Open
Description
Issue Type
Documentation Bug
Source
binary
Keras Version
3.7.0
Custom Code
No
OS Platform and Distribution
Ubuntu 22.04
Python version
3.12.8
GPU model and memory
RTX 5000 Ada
Current Behavior?
Running the code from this time series example does not produce the same number of parameters as the example output in the documentation.
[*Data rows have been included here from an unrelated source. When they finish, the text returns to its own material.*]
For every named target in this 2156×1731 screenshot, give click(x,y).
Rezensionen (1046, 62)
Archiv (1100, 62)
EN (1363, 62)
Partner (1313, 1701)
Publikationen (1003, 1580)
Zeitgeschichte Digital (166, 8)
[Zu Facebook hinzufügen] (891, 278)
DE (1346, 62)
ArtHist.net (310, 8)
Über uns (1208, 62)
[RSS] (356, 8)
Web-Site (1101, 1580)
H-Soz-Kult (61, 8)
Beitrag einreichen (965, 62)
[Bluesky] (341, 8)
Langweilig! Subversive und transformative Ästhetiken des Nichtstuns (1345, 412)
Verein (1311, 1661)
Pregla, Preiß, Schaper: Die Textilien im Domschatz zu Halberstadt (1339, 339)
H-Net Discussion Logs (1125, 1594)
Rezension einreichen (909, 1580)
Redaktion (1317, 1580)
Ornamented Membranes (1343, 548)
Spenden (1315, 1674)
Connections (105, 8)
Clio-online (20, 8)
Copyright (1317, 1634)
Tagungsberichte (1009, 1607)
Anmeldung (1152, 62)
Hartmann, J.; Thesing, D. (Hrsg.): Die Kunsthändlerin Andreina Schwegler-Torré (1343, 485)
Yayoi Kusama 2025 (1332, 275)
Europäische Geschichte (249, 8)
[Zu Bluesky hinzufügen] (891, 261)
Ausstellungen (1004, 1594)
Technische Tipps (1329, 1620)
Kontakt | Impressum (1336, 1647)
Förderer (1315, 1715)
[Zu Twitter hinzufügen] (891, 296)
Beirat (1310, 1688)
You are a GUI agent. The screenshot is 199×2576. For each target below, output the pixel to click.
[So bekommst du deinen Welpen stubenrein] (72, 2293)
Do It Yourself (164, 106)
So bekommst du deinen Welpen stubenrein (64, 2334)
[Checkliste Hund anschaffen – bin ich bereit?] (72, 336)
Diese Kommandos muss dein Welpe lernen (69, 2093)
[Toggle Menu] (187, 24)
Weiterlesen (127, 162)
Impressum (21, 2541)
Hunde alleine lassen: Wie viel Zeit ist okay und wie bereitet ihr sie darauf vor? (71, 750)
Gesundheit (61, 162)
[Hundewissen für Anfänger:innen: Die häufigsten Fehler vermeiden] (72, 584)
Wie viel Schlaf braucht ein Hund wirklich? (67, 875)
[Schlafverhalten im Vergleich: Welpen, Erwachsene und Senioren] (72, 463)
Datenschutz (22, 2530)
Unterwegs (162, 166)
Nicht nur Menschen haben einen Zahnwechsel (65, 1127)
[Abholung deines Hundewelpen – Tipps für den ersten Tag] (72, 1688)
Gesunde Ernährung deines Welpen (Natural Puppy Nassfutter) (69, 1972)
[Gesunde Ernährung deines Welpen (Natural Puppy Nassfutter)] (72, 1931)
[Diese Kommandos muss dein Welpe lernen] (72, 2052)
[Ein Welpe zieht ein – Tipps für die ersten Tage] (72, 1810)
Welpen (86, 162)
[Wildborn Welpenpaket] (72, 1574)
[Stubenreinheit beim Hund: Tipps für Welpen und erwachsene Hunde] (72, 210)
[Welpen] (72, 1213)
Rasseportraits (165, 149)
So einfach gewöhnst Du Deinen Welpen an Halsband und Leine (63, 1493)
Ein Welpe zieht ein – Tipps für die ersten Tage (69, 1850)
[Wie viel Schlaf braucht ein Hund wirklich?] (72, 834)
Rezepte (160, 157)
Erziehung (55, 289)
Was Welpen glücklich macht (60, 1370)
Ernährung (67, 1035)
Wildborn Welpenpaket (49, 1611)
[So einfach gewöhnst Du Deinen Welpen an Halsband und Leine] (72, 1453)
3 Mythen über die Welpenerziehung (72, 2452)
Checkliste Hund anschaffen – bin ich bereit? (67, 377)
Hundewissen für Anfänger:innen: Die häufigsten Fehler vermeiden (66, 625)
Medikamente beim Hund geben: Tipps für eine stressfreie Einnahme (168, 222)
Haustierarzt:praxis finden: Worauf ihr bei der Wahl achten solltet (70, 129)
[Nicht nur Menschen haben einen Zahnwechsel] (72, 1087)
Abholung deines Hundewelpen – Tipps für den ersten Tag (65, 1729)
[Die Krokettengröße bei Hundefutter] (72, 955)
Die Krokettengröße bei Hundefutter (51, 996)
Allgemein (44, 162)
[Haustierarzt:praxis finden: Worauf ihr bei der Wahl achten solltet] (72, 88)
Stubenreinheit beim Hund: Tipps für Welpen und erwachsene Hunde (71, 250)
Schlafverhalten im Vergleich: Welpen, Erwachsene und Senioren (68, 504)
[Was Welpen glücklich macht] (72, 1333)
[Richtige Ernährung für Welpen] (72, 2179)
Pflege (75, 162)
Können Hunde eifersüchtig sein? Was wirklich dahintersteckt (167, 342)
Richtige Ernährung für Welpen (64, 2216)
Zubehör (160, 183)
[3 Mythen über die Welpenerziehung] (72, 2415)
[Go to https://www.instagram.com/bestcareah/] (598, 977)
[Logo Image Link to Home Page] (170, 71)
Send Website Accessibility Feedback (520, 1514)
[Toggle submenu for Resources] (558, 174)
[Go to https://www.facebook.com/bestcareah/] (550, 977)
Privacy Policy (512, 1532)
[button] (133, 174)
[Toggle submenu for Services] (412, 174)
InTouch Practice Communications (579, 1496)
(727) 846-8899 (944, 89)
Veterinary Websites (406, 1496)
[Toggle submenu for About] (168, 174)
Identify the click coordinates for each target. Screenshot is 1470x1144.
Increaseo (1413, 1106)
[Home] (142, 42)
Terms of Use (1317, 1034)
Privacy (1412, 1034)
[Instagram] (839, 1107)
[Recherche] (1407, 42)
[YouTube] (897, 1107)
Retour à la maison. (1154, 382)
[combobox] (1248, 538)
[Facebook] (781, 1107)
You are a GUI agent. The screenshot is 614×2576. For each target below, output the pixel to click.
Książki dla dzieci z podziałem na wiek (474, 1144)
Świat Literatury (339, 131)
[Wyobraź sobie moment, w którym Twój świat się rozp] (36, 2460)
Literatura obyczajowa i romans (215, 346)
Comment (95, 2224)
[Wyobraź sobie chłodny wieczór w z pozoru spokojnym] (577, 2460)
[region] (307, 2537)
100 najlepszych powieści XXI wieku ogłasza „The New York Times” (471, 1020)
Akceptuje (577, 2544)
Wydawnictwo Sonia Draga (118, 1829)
Further, the model does not achieve stated accuracy.
The colab link also has the same issue.
What is strange is that the doc's final dense layer has ~64K params while running the code produces 2x the mlp unit input, which is 128. I tried increasing it to see if that fixed the problem, but it seems that there is something structurally different between how this code runs on 2.4 vs 3.7.0.
I expected the close to the same output as what is documented on the page.
Standalone code to reproduce the issue or tutorial link
You can run the colab example:
* https://colab.research.google.com/github/keras-team/keras-io/blob/master/examples/timeseries/ipynb/timeseries_classification_transformer.ipynb)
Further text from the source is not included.